EXERCISE DESCRIPTION: Copy out every line of the material below that contains the string "three". Treat uppercase and lowercase as different.

DATA SUPPLIED:
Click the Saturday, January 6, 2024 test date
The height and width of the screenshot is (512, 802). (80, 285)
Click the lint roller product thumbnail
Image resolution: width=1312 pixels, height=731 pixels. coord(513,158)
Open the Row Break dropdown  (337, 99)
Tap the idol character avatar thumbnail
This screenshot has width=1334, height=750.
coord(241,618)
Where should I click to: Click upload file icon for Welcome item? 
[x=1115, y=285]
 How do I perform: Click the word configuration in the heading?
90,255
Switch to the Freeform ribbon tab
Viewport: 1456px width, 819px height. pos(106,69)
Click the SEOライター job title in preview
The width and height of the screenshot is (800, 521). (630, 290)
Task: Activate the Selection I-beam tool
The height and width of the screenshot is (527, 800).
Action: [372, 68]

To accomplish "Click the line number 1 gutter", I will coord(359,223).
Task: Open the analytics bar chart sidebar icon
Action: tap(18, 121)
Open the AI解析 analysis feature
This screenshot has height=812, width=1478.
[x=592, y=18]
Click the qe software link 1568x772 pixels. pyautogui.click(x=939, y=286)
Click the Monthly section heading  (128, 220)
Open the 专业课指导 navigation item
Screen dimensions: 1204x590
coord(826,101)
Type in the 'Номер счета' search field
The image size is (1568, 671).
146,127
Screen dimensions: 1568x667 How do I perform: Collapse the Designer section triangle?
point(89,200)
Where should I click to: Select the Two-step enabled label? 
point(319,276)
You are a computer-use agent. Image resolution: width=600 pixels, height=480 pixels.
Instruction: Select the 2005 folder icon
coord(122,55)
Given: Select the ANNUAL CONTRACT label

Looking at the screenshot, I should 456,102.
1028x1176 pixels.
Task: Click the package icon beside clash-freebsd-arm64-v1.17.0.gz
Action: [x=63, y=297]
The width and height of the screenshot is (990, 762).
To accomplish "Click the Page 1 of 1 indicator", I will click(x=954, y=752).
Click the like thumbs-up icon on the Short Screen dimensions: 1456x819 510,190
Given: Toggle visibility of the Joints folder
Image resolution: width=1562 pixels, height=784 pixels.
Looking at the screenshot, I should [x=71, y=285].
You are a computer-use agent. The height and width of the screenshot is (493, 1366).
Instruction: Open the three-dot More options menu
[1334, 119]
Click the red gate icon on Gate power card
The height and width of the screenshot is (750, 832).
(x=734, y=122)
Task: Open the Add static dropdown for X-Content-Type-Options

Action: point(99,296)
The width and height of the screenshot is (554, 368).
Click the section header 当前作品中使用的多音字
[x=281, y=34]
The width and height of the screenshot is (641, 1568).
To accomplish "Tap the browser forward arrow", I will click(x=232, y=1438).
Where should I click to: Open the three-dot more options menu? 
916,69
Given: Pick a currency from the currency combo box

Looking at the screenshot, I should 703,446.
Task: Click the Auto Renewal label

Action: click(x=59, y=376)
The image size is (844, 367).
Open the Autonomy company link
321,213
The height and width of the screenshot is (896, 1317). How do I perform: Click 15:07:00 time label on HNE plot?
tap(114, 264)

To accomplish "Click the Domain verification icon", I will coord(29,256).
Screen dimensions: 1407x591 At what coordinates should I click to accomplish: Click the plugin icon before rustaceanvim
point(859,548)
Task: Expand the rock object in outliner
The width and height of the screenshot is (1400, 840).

WRITTEN SOLUTION:
Instruction: Open the three-dot More options menu
Where should I click to: Open the three-dot more options menu? 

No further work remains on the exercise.